Records from a data collection
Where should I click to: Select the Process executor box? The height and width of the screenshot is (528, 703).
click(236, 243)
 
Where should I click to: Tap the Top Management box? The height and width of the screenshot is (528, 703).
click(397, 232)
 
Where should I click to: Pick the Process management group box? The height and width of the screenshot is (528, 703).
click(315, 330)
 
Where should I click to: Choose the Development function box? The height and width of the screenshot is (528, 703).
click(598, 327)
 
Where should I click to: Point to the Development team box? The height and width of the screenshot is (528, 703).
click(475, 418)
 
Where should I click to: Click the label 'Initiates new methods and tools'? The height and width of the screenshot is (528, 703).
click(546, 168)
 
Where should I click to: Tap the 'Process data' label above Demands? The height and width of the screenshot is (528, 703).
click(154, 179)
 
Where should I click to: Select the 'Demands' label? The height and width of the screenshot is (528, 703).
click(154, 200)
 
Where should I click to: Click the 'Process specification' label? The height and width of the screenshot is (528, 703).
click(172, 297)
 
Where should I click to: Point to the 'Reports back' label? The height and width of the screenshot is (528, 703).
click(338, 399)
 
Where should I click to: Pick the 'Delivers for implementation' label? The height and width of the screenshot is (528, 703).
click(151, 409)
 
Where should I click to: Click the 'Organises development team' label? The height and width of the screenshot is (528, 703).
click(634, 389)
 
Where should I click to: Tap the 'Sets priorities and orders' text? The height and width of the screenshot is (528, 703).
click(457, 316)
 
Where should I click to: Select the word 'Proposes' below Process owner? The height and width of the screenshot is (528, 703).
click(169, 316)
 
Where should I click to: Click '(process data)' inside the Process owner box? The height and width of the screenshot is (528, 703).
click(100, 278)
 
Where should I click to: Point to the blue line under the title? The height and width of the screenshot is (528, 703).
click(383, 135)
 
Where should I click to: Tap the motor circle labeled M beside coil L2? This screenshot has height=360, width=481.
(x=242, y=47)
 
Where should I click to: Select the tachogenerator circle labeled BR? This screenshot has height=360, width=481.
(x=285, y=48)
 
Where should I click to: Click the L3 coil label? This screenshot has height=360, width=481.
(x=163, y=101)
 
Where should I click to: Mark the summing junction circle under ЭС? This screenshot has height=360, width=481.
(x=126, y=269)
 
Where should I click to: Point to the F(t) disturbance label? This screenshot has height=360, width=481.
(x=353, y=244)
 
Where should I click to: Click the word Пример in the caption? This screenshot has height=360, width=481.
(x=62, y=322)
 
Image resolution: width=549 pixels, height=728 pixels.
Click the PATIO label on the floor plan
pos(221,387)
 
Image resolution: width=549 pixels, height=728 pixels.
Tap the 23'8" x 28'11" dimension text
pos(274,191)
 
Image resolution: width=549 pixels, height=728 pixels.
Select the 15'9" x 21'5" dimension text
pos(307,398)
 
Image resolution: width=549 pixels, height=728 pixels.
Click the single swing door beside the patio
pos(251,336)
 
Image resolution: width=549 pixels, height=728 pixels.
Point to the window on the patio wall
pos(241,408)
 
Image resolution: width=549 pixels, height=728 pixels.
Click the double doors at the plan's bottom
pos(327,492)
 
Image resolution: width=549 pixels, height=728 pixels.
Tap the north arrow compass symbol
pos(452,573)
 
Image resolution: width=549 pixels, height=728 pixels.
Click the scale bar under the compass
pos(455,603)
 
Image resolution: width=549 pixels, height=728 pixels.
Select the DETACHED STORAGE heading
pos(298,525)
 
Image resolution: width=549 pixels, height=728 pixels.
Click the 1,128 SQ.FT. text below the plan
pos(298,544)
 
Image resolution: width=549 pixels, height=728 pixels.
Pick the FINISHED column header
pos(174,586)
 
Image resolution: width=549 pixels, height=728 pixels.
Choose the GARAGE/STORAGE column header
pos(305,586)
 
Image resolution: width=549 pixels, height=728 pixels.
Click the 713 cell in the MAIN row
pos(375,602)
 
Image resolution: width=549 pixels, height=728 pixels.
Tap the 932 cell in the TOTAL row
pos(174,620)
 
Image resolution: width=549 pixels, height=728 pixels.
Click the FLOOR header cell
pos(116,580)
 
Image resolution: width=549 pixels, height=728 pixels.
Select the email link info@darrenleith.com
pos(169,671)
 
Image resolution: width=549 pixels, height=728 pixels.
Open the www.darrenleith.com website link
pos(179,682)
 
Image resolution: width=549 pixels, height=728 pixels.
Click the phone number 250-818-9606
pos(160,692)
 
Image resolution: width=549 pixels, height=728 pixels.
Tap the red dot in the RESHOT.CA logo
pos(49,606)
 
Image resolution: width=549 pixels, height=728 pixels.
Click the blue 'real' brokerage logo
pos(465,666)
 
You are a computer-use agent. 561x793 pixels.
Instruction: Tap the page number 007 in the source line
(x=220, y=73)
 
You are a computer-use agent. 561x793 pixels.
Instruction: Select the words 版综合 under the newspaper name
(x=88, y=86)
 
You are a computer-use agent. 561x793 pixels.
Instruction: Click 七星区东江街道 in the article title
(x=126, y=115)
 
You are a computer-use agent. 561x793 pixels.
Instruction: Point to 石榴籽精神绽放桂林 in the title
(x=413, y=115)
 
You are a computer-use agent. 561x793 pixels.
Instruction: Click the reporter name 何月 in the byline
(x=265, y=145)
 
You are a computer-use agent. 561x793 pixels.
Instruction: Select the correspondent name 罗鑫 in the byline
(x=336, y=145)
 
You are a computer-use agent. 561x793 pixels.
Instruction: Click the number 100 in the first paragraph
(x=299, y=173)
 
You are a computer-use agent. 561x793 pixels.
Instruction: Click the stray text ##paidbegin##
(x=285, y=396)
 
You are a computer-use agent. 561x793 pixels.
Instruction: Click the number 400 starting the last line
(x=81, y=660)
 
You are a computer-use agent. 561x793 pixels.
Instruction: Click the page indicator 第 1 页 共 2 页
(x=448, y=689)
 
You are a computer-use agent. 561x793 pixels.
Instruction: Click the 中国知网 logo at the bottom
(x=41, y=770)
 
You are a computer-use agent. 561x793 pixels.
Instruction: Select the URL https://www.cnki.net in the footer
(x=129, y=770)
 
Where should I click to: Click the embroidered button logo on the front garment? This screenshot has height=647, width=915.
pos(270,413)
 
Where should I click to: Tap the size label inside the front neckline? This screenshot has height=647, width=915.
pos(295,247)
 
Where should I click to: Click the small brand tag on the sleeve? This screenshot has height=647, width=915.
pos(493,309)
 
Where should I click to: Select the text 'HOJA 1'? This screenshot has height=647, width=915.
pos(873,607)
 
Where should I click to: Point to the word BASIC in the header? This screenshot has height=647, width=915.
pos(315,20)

§ Aim
Rewrite the data above as a numbered list, omitting the blank lines.

§ Complete output
1. Where should I click to: Select the Process executor box? The height and width of the screenshot is (528, 703).
2. click(236, 243)
3. Where should I click to: Tap the Top Management box? The height and width of the screenshot is (528, 703).
4. click(397, 232)
5. Where should I click to: Pick the Process management group box? The height and width of the screenshot is (528, 703).
6. click(315, 330)
7. Where should I click to: Choose the Development function box? The height and width of the screenshot is (528, 703).
8. click(598, 327)
9. Where should I click to: Point to the Development team box? The height and width of the screenshot is (528, 703).
10. click(475, 418)
11. Where should I click to: Click the label 'Initiates new methods and tools'? The height and width of the screenshot is (528, 703).
12. click(546, 168)
13. Where should I click to: Tap the 'Process data' label above Demands? The height and width of the screenshot is (528, 703).
14. click(154, 179)
15. Where should I click to: Select the 'Demands' label? The height and width of the screenshot is (528, 703).
16. click(154, 200)
17. Where should I click to: Click the 'Process specification' label? The height and width of the screenshot is (528, 703).
18. click(172, 297)
19. Where should I click to: Point to the 'Reports back' label? The height and width of the screenshot is (528, 703).
20. click(338, 399)
21. Where should I click to: Pick the 'Delivers for implementation' label? The height and width of the screenshot is (528, 703).
22. click(151, 409)
23. Where should I click to: Click the 'Organises development team' label? The height and width of the screenshot is (528, 703).
24. click(634, 389)
25. Where should I click to: Tap the 'Sets priorities and orders' text? The height and width of the screenshot is (528, 703).
26. click(457, 316)
27. Where should I click to: Select the word 'Proposes' below Process owner? The height and width of the screenshot is (528, 703).
28. click(169, 316)
29. Where should I click to: Click '(process data)' inside the Process owner box? The height and width of the screenshot is (528, 703).
30. click(100, 278)
31. Where should I click to: Point to the blue line under the title? The height and width of the screenshot is (528, 703).
32. click(383, 135)
33. Where should I click to: Tap the motor circle labeled M beside coil L2? This screenshot has height=360, width=481.
34. (x=242, y=47)
35. Where should I click to: Select the tachogenerator circle labeled BR? This screenshot has height=360, width=481.
36. (x=285, y=48)
37. Where should I click to: Click the L3 coil label? This screenshot has height=360, width=481.
38. (x=163, y=101)
39. Where should I click to: Mark the summing junction circle under ЭС? This screenshot has height=360, width=481.
40. (x=126, y=269)
41. Where should I click to: Point to the F(t) disturbance label? This screenshot has height=360, width=481.
42. (x=353, y=244)
43. Where should I click to: Click the word Пример in the caption? This screenshot has height=360, width=481.
44. (x=62, y=322)
45. Image resolution: width=549 pixels, height=728 pixels.
46. Click the PATIO label on the floor plan
47. pos(221,387)
48. Image resolution: width=549 pixels, height=728 pixels.
49. Tap the 23'8" x 28'11" dimension text
50. pos(274,191)
51. Image resolution: width=549 pixels, height=728 pixels.
52. Select the 15'9" x 21'5" dimension text
53. pos(307,398)
54. Image resolution: width=549 pixels, height=728 pixels.
55. Click the single swing door beside the patio
56. pos(251,336)
57. Image resolution: width=549 pixels, height=728 pixels.
58. Point to the window on the patio wall
59. pos(241,408)
60. Image resolution: width=549 pixels, height=728 pixels.
61. Click the double doors at the plan's bottom
62. pos(327,492)
63. Image resolution: width=549 pixels, height=728 pixels.
64. Tap the north arrow compass symbol
65. pos(452,573)
66. Image resolution: width=549 pixels, height=728 pixels.
67. Click the scale bar under the compass
68. pos(455,603)
69. Image resolution: width=549 pixels, height=728 pixels.
70. Select the DETACHED STORAGE heading
71. pos(298,525)
72. Image resolution: width=549 pixels, height=728 pixels.
73. Click the 1,128 SQ.FT. text below the plan
74. pos(298,544)
75. Image resolution: width=549 pixels, height=728 pixels.
76. Pick the FINISHED column header
77. pos(174,586)
78. Image resolution: width=549 pixels, height=728 pixels.
79. Choose the GARAGE/STORAGE column header
80. pos(305,586)
81. Image resolution: width=549 pixels, height=728 pixels.
82. Click the 713 cell in the MAIN row
83. pos(375,602)
84. Image resolution: width=549 pixels, height=728 pixels.
85. Tap the 932 cell in the TOTAL row
86. pos(174,620)
87. Image resolution: width=549 pixels, height=728 pixels.
88. Click the FLOOR header cell
89. pos(116,580)
90. Image resolution: width=549 pixels, height=728 pixels.
91. Select the email link info@darrenleith.com
92. pos(169,671)
93. Image resolution: width=549 pixels, height=728 pixels.
94. Open the www.darrenleith.com website link
95. pos(179,682)
96. Image resolution: width=549 pixels, height=728 pixels.
97. Click the phone number 250-818-9606
98. pos(160,692)
99. Image resolution: width=549 pixels, height=728 pixels.
100. Tap the red dot in the RESHOT.CA logo
101. pos(49,606)
102. Image resolution: width=549 pixels, height=728 pixels.
103. Click the blue 'real' brokerage logo
104. pos(465,666)
105. You are a computer-use agent. 561x793 pixels.
106. Instruction: Tap the page number 007 in the source line
107. (x=220, y=73)
108. You are a computer-use agent. 561x793 pixels.
109. Instruction: Select the words 版综合 under the newspaper name
110. (x=88, y=86)
111. You are a computer-use agent. 561x793 pixels.
112. Instruction: Click 七星区东江街道 in the article title
113. (x=126, y=115)
114. You are a computer-use agent. 561x793 pixels.
115. Instruction: Point to 石榴籽精神绽放桂林 in the title
116. (x=413, y=115)
117. You are a computer-use agent. 561x793 pixels.
118. Instruction: Click the reporter name 何月 in the byline
119. (x=265, y=145)
120. You are a computer-use agent. 561x793 pixels.
121. Instruction: Select the correspondent name 罗鑫 in the byline
122. (x=336, y=145)
123. You are a computer-use agent. 561x793 pixels.
124. Instruction: Click the number 100 in the first paragraph
125. (x=299, y=173)
126. You are a computer-use agent. 561x793 pixels.
127. Instruction: Click the stray text ##paidbegin##
128. (x=285, y=396)
129. You are a computer-use agent. 561x793 pixels.
130. Instruction: Click the number 400 starting the last line
131. (x=81, y=660)
132. You are a computer-use agent. 561x793 pixels.
133. Instruction: Click the page indicator 第 1 页 共 2 页
134. (x=448, y=689)
135. You are a computer-use agent. 561x793 pixels.
136. Instruction: Click the 中国知网 logo at the bottom
137. (x=41, y=770)
138. You are a computer-use agent. 561x793 pixels.
139. Instruction: Select the URL https://www.cnki.net in the footer
140. (x=129, y=770)
141. Where should I click to: Click the embroidered button logo on the front garment? This screenshot has height=647, width=915.
142. pos(270,413)
143. Where should I click to: Tap the size label inside the front neckline? This screenshot has height=647, width=915.
144. pos(295,247)
145. Where should I click to: Click the small brand tag on the sleeve? This screenshot has height=647, width=915.
146. pos(493,309)
147. Where should I click to: Select the text 'HOJA 1'? This screenshot has height=647, width=915.
148. pos(873,607)
149. Where should I click to: Point to the word BASIC in the header? This screenshot has height=647, width=915.
150. pos(315,20)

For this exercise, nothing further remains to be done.